# GIVEN DATA:
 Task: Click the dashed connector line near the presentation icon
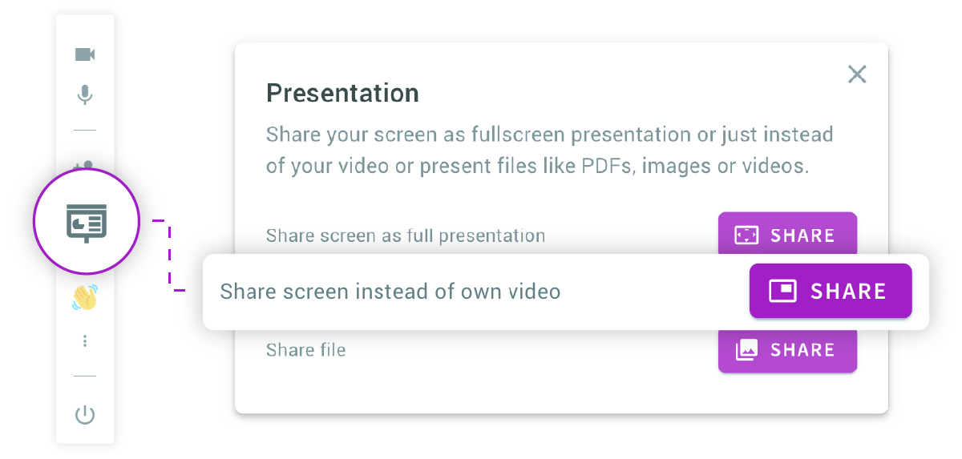[170, 255]
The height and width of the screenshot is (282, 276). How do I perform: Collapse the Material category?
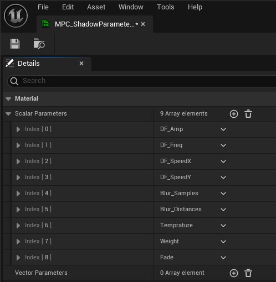coord(8,99)
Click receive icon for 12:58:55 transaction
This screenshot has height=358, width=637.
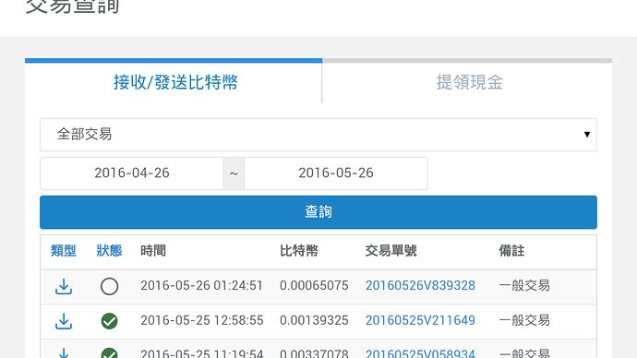point(64,321)
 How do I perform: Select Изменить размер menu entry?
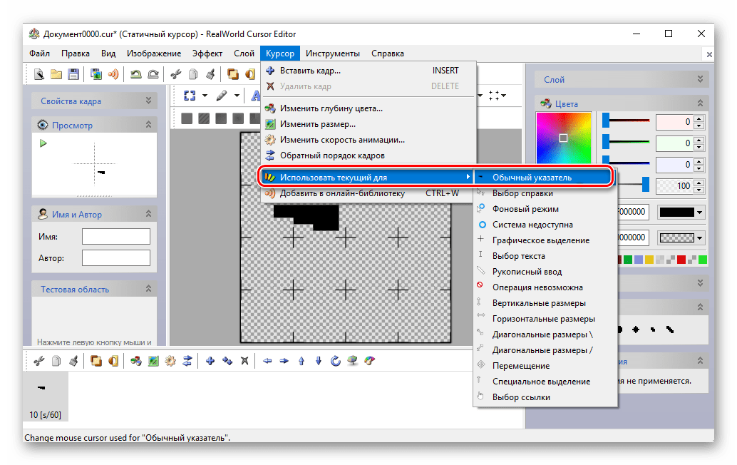pyautogui.click(x=317, y=124)
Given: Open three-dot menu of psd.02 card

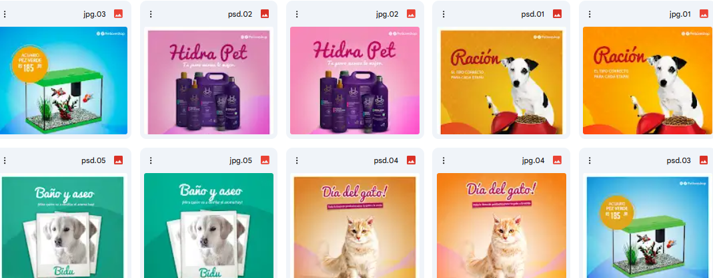Looking at the screenshot, I should 151,14.
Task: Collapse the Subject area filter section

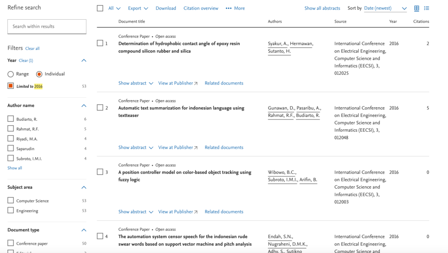Action: pyautogui.click(x=84, y=187)
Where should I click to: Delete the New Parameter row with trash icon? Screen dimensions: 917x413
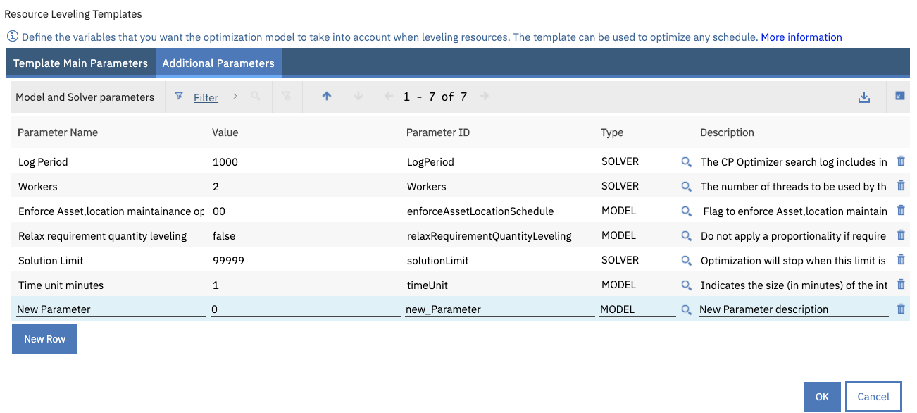click(901, 309)
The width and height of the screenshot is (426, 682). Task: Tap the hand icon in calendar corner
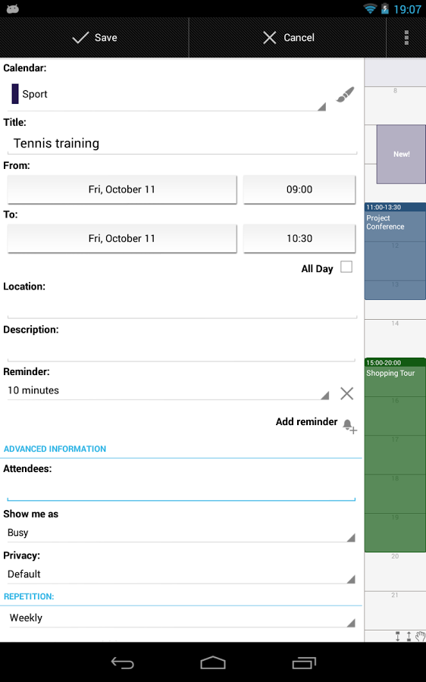pyautogui.click(x=420, y=637)
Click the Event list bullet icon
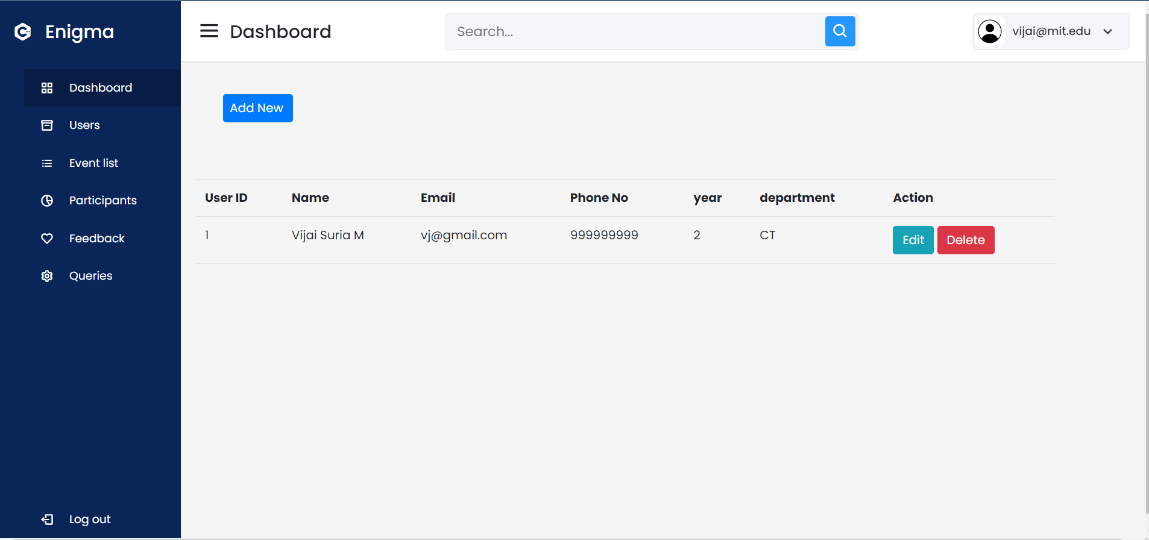This screenshot has height=540, width=1149. tap(47, 163)
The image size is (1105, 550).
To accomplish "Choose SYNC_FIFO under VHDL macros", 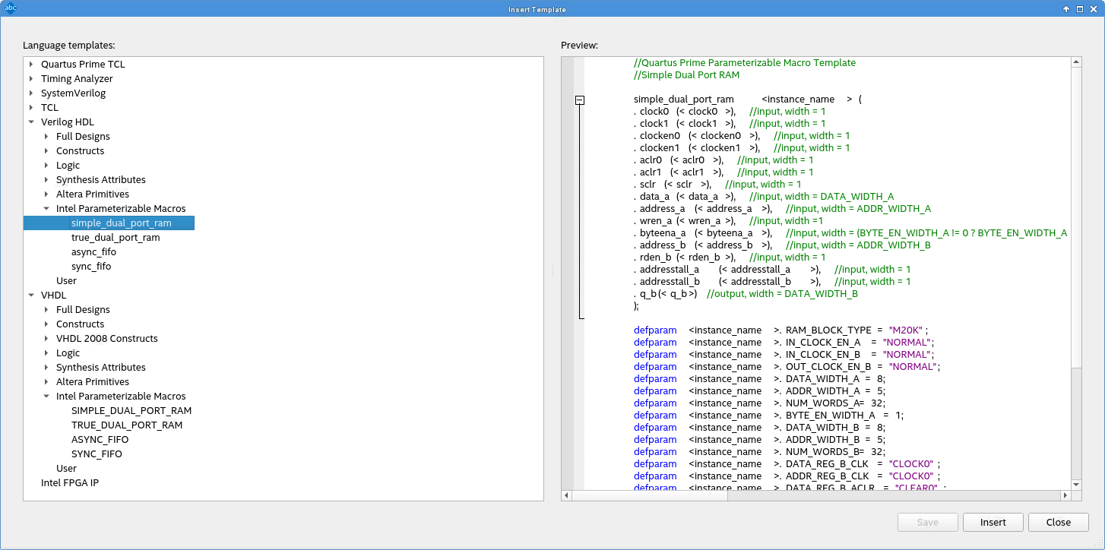I will pos(97,454).
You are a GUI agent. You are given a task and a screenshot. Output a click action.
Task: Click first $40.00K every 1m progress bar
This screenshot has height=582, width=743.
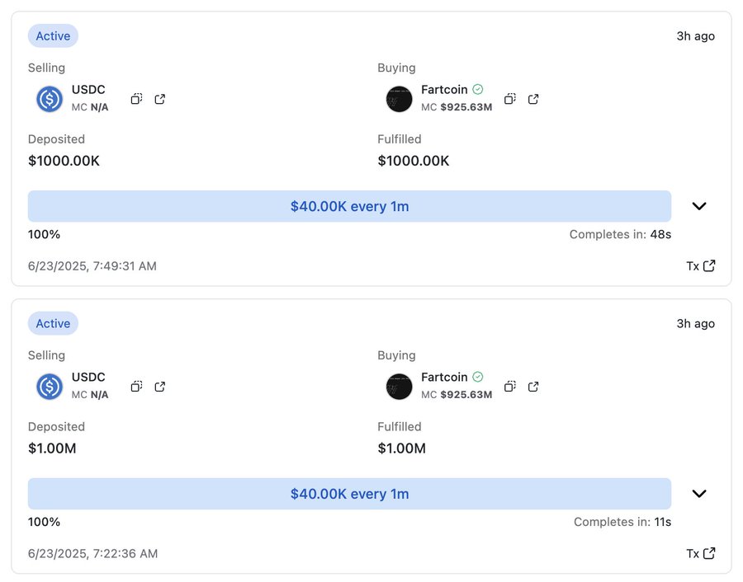coord(349,206)
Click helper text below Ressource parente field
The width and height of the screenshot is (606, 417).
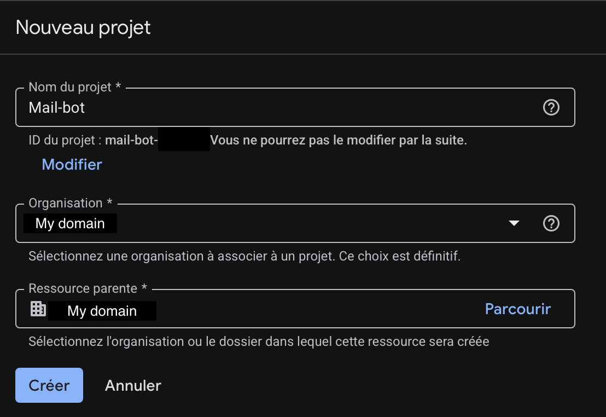[259, 342]
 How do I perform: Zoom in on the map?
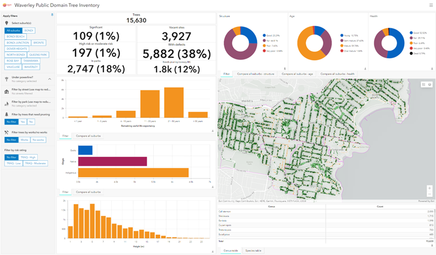(429, 188)
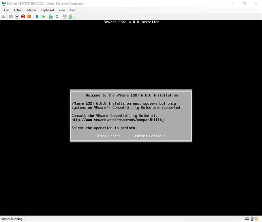Pause the virtual machine
This screenshot has width=262, height=222.
(x=37, y=16)
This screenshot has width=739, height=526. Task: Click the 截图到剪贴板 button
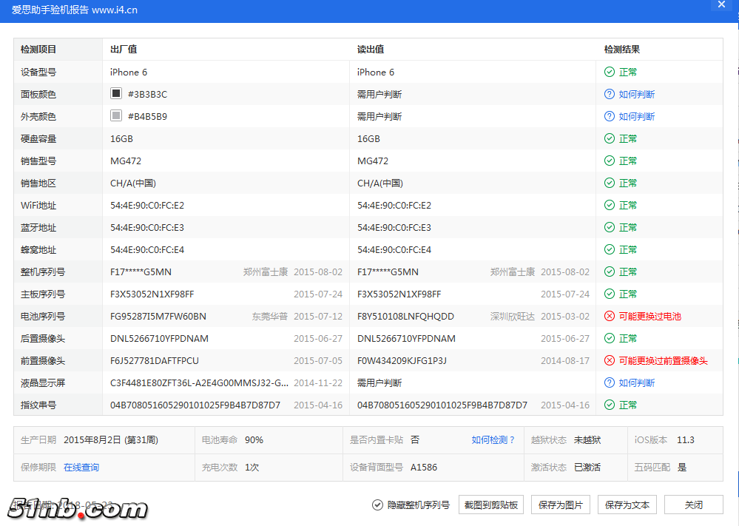point(491,505)
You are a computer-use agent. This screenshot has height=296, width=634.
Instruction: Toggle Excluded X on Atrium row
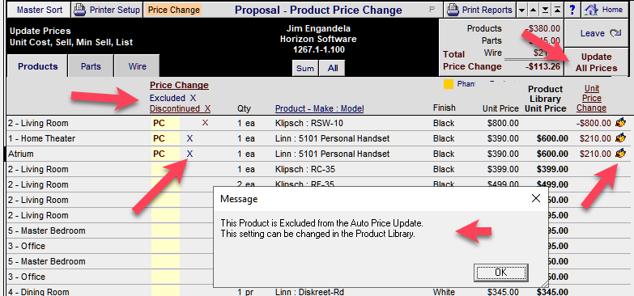coord(189,154)
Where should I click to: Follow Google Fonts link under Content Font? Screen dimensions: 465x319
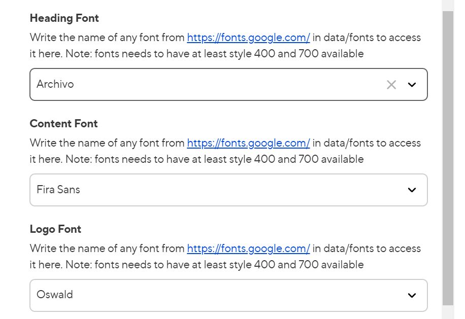tap(248, 143)
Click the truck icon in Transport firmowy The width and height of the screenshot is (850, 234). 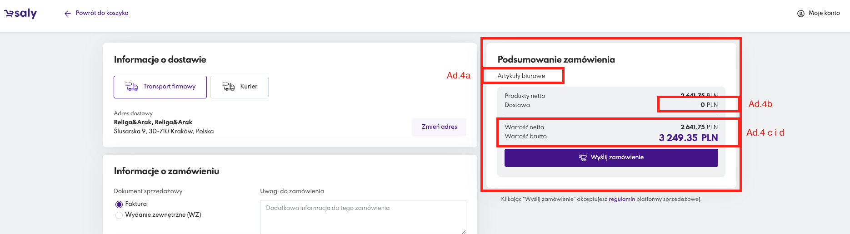click(x=131, y=87)
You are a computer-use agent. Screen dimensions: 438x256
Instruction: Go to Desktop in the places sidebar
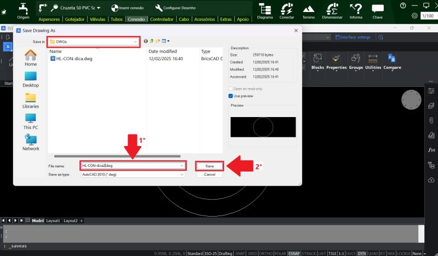pos(31,79)
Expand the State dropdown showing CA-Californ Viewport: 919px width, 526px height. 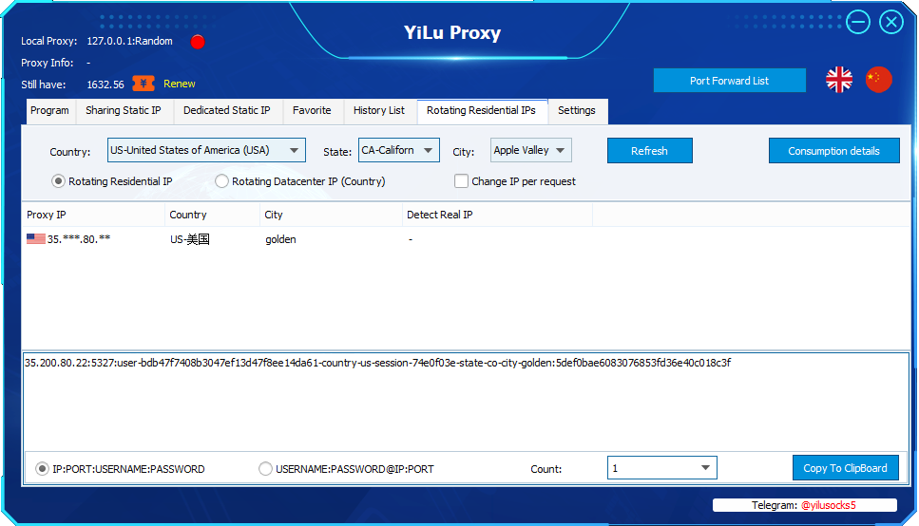pyautogui.click(x=429, y=150)
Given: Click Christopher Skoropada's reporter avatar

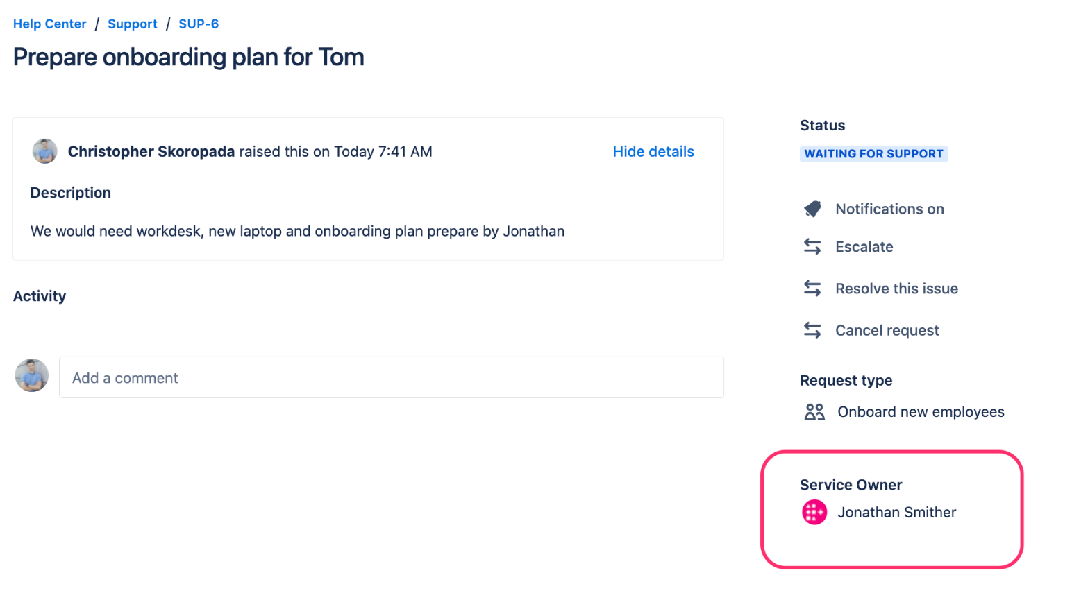Looking at the screenshot, I should (x=45, y=151).
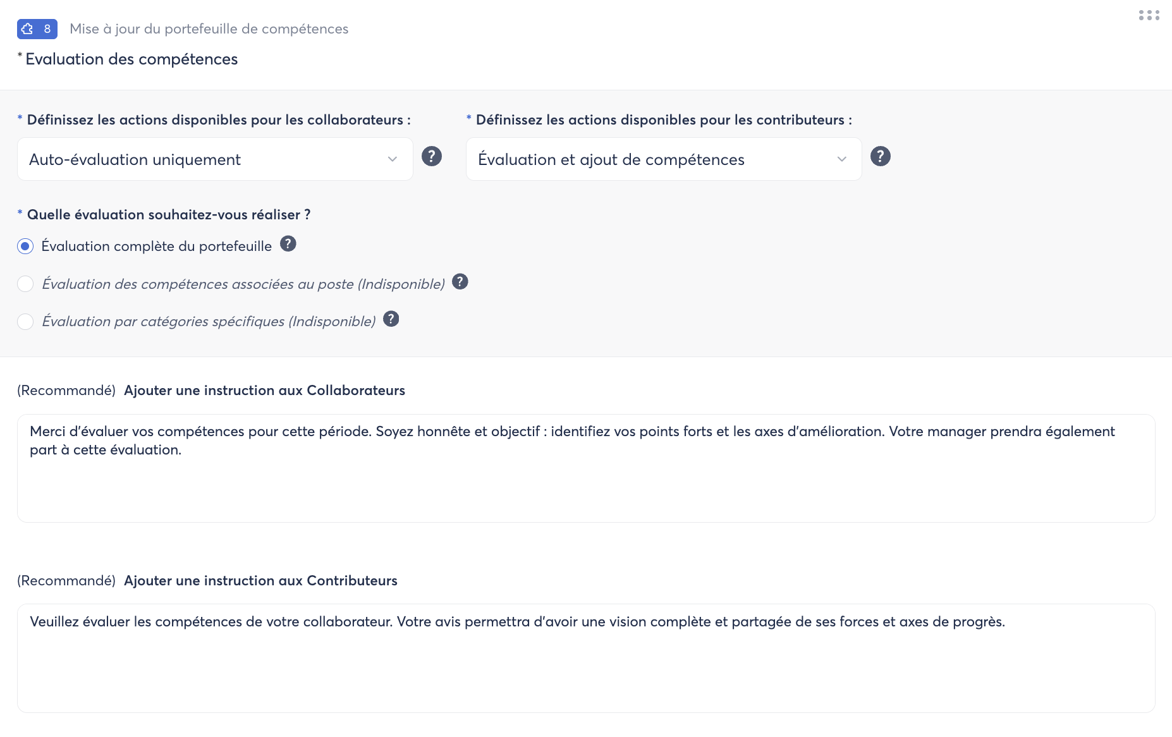Click chevron arrow of collaborateurs dropdown
The image size is (1172, 737).
393,159
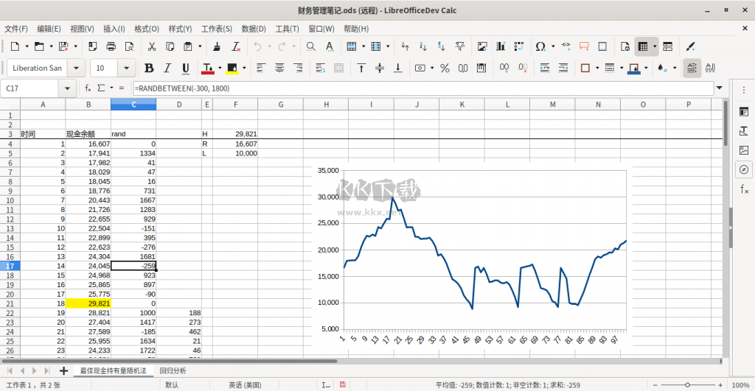Switch to the 回归分析 sheet tab

(x=173, y=371)
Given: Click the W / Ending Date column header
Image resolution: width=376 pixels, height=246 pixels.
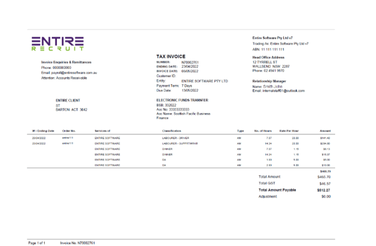Looking at the screenshot, I should pos(43,131).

# ASSIGNED TASK:
Report how many lines of the data contain the word "agent", using the number alone.

# ANSWER FOR THE TASK:
3